A lot of opportunities exist, a lot can be done electronically. A number of the banking services should be moved to the digital platforms. Going digital should also result in a reduction in the bank charges on the part of the customers but the reverse seems to be the case, I should spend less carrying out a banking transaction electronically than going into the banking halls. It is also an opportunity to begin to save cost in key areas. The pandemic made it obvious that the banks can actually survive without many of the meetings and other activities that would have constituted cost areas. Collaborations should be encouraged too. Gone are the days of confrontational competition, now is time to encourage collaborative competition.
What of the risks? No industry or sector of the economy is immune to risk. Cyber risk has been a major threat to the financial services sector and this has been on the increase in recent years despite the risk management policies in place by most banks. This also brings about the issue of fraud. Additionally, technology advancement to an extent may be a risk, we have seen a lot of institutions invest in technologies and after so much investments have been made, new technology render them irrelevant coupled with regulatory policies in some cases.
As Q3 result is being expected, how is the CIBN going to deal with quality of earnings in several commercial and merchant banks amongst others?
Again like I mentioned earlier, CIBN is not a regulator. The best we can do is to study the quality of earnings, appraise them and make recommendations to the CBN and the banks. We will continue to serve as the watchdog
Many disgruntled bank customers don’t know how to lodge their complaints; how can these complaints be presented to the CIBN?
The CBN has created a customer complaints portal for every disgruntled customers which can be accessed here: https://www.cbn.gov.ng/Contacts/Complaints/. Additionally, we also have complaints platforms where bank customers can reach out to us to make their complaints known. But again, since the CBN has created a platform, it may not be significant for CIBN to create another separate portal for the same purpose. We are in full support of the CBN on this knowing fully well the effectiveness of the portal by CBN.
What is your advice for aspiring bankers?
I encourage young professional bankers to aim higher, never to rest on their oars. They should register for and write the professional banking examinations.
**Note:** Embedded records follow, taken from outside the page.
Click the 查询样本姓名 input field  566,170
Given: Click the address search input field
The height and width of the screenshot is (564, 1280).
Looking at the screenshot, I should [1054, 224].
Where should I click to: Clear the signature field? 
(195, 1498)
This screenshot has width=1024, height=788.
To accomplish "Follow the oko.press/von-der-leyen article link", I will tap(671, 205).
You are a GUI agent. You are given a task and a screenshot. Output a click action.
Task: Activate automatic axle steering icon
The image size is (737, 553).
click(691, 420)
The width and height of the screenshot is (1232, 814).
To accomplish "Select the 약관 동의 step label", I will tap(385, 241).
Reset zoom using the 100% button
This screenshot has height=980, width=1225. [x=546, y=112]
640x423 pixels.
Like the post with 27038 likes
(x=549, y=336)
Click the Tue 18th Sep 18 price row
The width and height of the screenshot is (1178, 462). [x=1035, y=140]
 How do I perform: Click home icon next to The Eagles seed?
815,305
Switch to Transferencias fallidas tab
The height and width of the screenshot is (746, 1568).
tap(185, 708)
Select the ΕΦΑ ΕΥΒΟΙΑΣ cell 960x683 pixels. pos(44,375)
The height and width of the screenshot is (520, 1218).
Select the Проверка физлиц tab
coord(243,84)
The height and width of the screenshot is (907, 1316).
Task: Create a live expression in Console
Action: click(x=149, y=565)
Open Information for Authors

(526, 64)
No knowledge is a waste as they may not know where such knowledge will be needed in the future. I also encourage them to be deliberate about their actions and choice of careers, no career is useless, they should seek divine guidance where necessary. Also, beyond paper qualifications, they should begin to act on the knowledge they have gained so far. What is the purpose of acquiring all the qualifications just to keep in the shelf without making any significant impact out of them? Finally, they should be men and women of integrity and impeccable character.
Your final thought on the current Nigeria economy and post COVID status
I would recommend that more funding should be focused on the real sectors of the economy especially agriculture, transportation, ICT/Digital economy, power etc. My advice would be that application processes should be made easier. More awareness to be created at the grassroots level on how to apply for such funds. For example, trainings/workshops on how to successfully apply for and manage intervention funds should be conducted for Nigerian SMEs free of charge. It is important that we support our businesses every step of the way from the application process to the disbursement and management of the fund. This would ensure that those SMEs accessing such intervention funds have the capacity to manage the loans successfully despite the rough business terrain brought on by the pandemic.